In the spring of 2020, during France’s first COVID-19 lockdown, when we were only allowed to leave the house for urgent reasons or to exercise close to home, I began to take brisk daily walks along the Seine. I live close to the river, and in those strange weeks, when Europe’s borders were closed and the city grew uncannily quiet, the Seine became my touchstone, a vital source of energy and calm.
Although I had walked its banks countless times, the lockdown compelled me to observe my surroundings anew. Once, near the Île Saint-Louis, I spotted a swan gliding through waters now free of barges and Bateaux Mouches. I noticed a weather vane set atop a rooftop, statues in alcoves on the façade of the Louvre, plaques to heroes of the Resistance.
Paris has come back to life now, but I was reminded of those moments when I peered down on the Seine on a sunny day this summer from behind the thick glass windows of the Cheval Blanc Paris. The hotel, which opened this fall, is LVMH’s first five-star accommodation in the city, and a cornerstone of the conglomerate’s epic, at times contentious, 16-year restoration of Paris’s historic La Samaritaine department-store complex. A 19th-century temple of commerce, where the bourgeoisie could buy everything from ready-made clothes to children’s toys, La Samaritaine has been brought back to its Belle Époque glory, with tiers of wrought-iron balconies around a soaring, glass-ceilinged atrium. It now features LVMH lines and other labels, including Bottega Veneta, Prada, and Chloé. The façade along the Rue de Rivoli is encased in futuristic, undulating glass, designed by the Japanese architecture firm SANAA.
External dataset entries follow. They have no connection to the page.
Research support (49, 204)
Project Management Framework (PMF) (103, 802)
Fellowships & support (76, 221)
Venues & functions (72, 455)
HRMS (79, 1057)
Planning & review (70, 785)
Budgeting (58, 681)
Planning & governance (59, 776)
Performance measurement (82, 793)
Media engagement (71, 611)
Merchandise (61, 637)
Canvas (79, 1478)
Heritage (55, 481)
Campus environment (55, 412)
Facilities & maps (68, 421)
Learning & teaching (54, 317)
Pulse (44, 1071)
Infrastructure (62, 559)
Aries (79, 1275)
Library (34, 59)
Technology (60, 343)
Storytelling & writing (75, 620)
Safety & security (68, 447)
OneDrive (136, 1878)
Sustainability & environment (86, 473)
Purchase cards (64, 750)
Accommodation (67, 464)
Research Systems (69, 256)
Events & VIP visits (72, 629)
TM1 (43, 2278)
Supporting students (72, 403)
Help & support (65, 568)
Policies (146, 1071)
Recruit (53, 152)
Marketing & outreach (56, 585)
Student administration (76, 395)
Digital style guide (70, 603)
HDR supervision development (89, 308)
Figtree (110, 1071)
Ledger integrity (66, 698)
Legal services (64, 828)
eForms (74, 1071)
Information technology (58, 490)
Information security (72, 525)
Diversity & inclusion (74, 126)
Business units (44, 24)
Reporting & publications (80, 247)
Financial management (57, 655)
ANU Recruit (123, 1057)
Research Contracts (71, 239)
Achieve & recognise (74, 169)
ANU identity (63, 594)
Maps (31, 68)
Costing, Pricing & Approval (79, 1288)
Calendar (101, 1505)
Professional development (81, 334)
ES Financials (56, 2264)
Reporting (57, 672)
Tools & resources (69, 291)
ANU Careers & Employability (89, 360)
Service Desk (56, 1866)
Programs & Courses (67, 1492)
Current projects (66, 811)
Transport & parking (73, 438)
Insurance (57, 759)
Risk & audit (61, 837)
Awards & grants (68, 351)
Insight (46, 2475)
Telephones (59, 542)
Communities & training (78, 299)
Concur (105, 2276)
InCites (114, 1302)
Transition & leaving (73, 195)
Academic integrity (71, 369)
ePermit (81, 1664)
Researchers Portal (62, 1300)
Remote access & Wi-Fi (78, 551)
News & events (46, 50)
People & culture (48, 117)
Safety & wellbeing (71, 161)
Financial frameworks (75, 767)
“For me, the Cheval Blanc is a place to stay, but it’s also a place where every single element is something that you have to pay attention to”
The Cheval Blanc occupies the south side of the compound, in a proud Art Deco building distinct from La Samaritaine and overlooking the Pont Neuf—the oldest bridge in Paris, inaugurated in 1607 by Henri IV. With only 72 rooms and suites on 10 floors, this hotel is a plush cocoon, a bastion of quiet and of privacy, designed by Peter Marino to be a symphony of beige and white with flashes of gold. The feel is 1930s meets 1970s, cool elegance with a bit of grooviness. The furniture, lighting, and decor is a mix from French artists and global creators. To dominate the lobby, the hotel commissioned two giant, colorful photo assemblages by Brazilian-American artist Vik Muniz. On another wall is a large blue abstract canvas by the French artist Georges Mathieu, from 1978, while colorful lithographs by Sonia Delaunay line the hallways of the upper floors. On the top of the hotel is the two-story “Quintessence Suite,” a 7,000-square-foot personal palace that comes with its own swimming pool. “I wanted everything to be new and unexpected,” Marino tells me. “Looking like it could have never been seen before. Elegant, austere, unique.”
What does it take to open a new hotel in a city still reemerging from a pandemic that hasn’t yet abated? For one, a belief that visitors seek an experience as much as a destination. And a belief they will leave the Golden Triangle of the 8th arrondissement, home to Paris’s other five-star hotels. When LVMH acquired a majority stake in the somewhat run-down Samaritaine complex in 2001 (and then closed it for safety reasons in 2005), this part of the city wasn’t at all chic. Today, it’s the kind of area where well-heeled Bobos sip Aperol Spritzes at Eataly and concept stores are replacing wholesale ones. In 2016, the brutalist underground mall that in the 1970s replaced Paris’s beloved Liberty-style food market, Les Halles, was fitted out with a giant sweep of glass roof. Nearby is the Bourse de Commerce, whose gorgeous renovation by Tadao Ando now showcases a rotation of works from the contemporary art collection of François Pinault. Most importantly, Anne Hidalgo, Paris’s farsighted mayor, has in recent years closed some of the banks of the Seine to car traffic, including the ones just beneath the Cheval Blanc.
The Cheval Blanc experience includes an underground Dior spa offering massages with enticing names.
It is into this new landscape that the Cheval Blanc arrives, a bit aloof from the outside, spectacular on the inside. “We will be one of the key elements of the new Paris,” Olivier Lefebvre, the CEO of Cheval Blanc, tells me over espressos at Plénitude, one of the hotel’s four restaurants. (Other dining spots in the hotel include Limbar, a ground-floor brasserie with ornate wood-inlaid floors, 1970s-era chandeliers, and red leather upholstery; and Langosteria, a Milanese restaurant.) Here at Plénitude a mirrored door hides a cheese cabinet, stocked with plates once sold at La Samaritaine, and in the wine cellar—where the French artist Etienne Moyat used a chainsaw to carve swirling patterns in the dark wood ceiling—a magnum of Dom Pérignon is displayed in a glass vitrine.